WHAT YOU ARE ASKED TO DO: List each line of the data that holds the word "arrow".

Start of DATA SECTION

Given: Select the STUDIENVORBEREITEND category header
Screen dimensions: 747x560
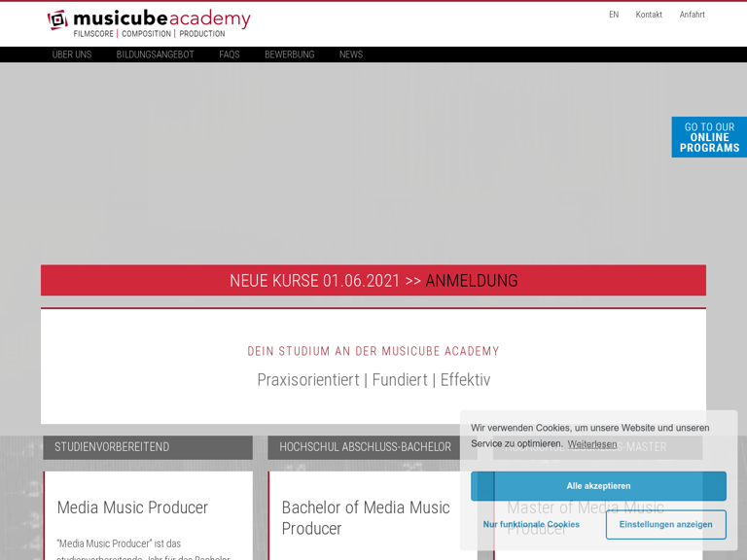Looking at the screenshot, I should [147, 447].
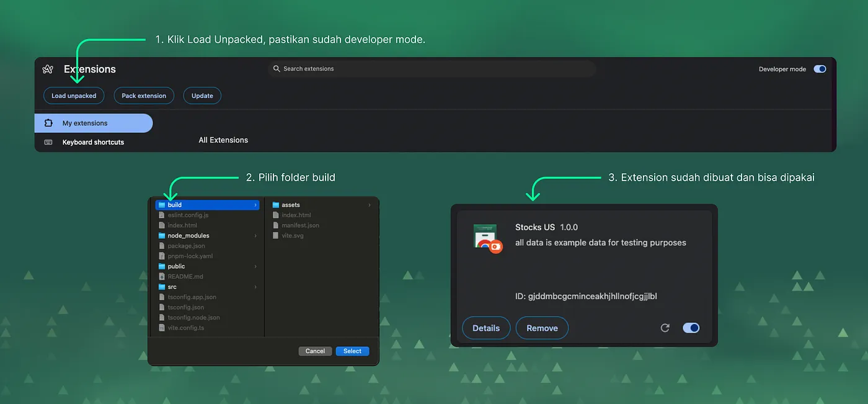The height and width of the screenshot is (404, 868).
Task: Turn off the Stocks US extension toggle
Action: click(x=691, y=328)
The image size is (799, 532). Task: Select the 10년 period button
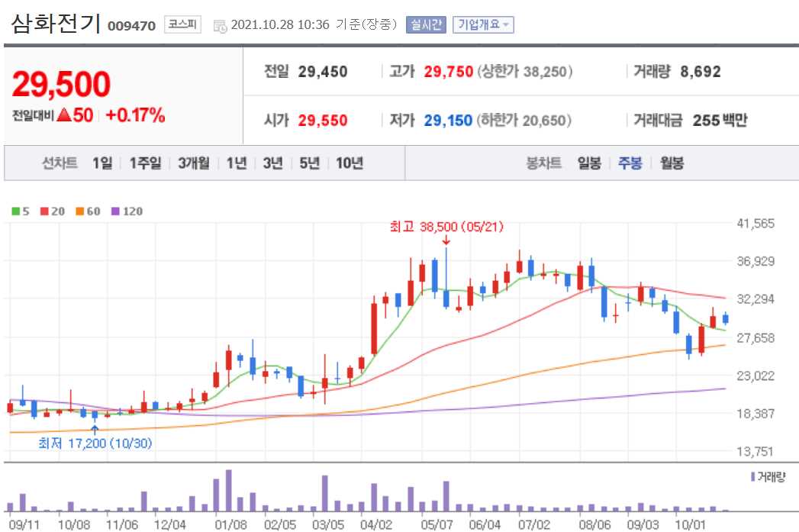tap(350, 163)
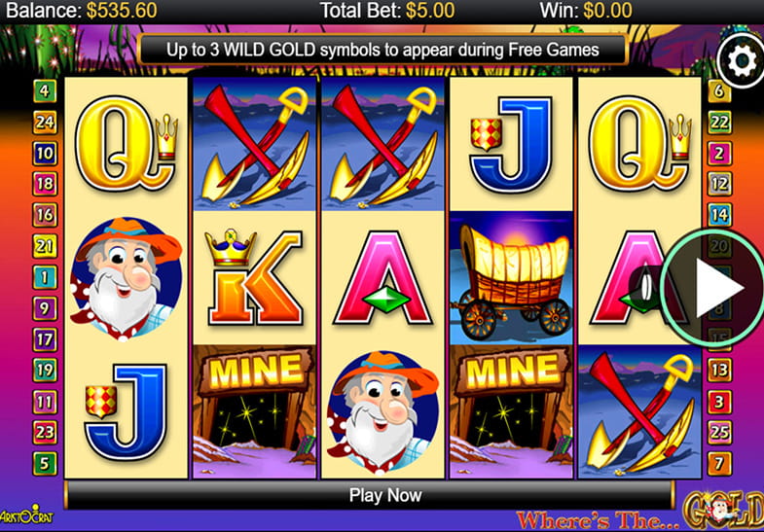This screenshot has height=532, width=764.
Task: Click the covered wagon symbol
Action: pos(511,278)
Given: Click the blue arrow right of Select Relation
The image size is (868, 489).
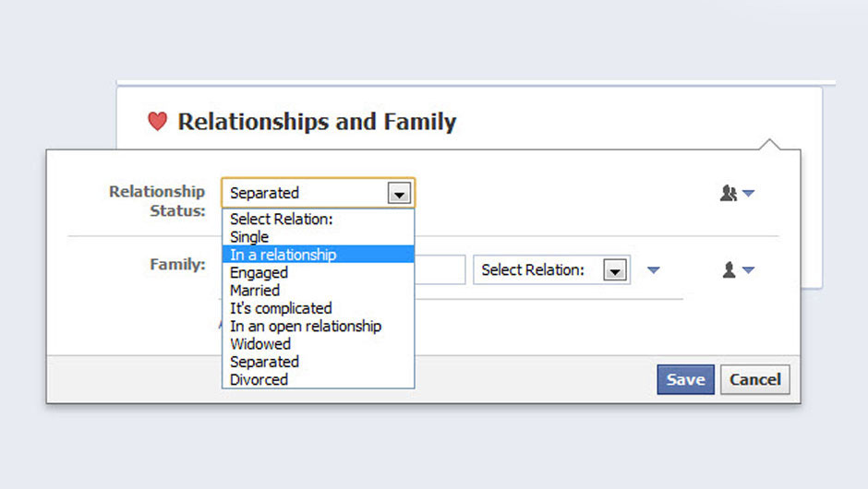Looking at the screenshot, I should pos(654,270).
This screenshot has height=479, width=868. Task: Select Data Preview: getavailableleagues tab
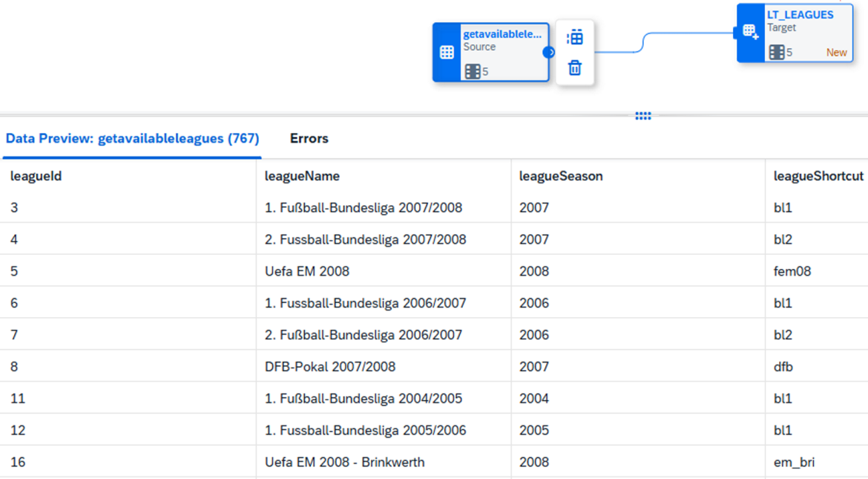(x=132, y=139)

End of DATA SECTION
Start of DATA SECTION

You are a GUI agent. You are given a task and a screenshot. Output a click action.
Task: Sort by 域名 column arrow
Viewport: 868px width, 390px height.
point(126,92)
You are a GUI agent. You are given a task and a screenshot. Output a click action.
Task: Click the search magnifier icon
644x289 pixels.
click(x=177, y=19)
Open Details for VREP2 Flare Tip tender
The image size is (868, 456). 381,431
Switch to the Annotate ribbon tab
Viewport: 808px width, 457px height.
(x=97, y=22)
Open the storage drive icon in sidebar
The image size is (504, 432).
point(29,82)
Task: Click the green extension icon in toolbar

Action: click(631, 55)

End of DATA SECTION

THE ANSWER:
Given: Click the blue arrow right of Select Relation
Task: Sort by 域名 column arrow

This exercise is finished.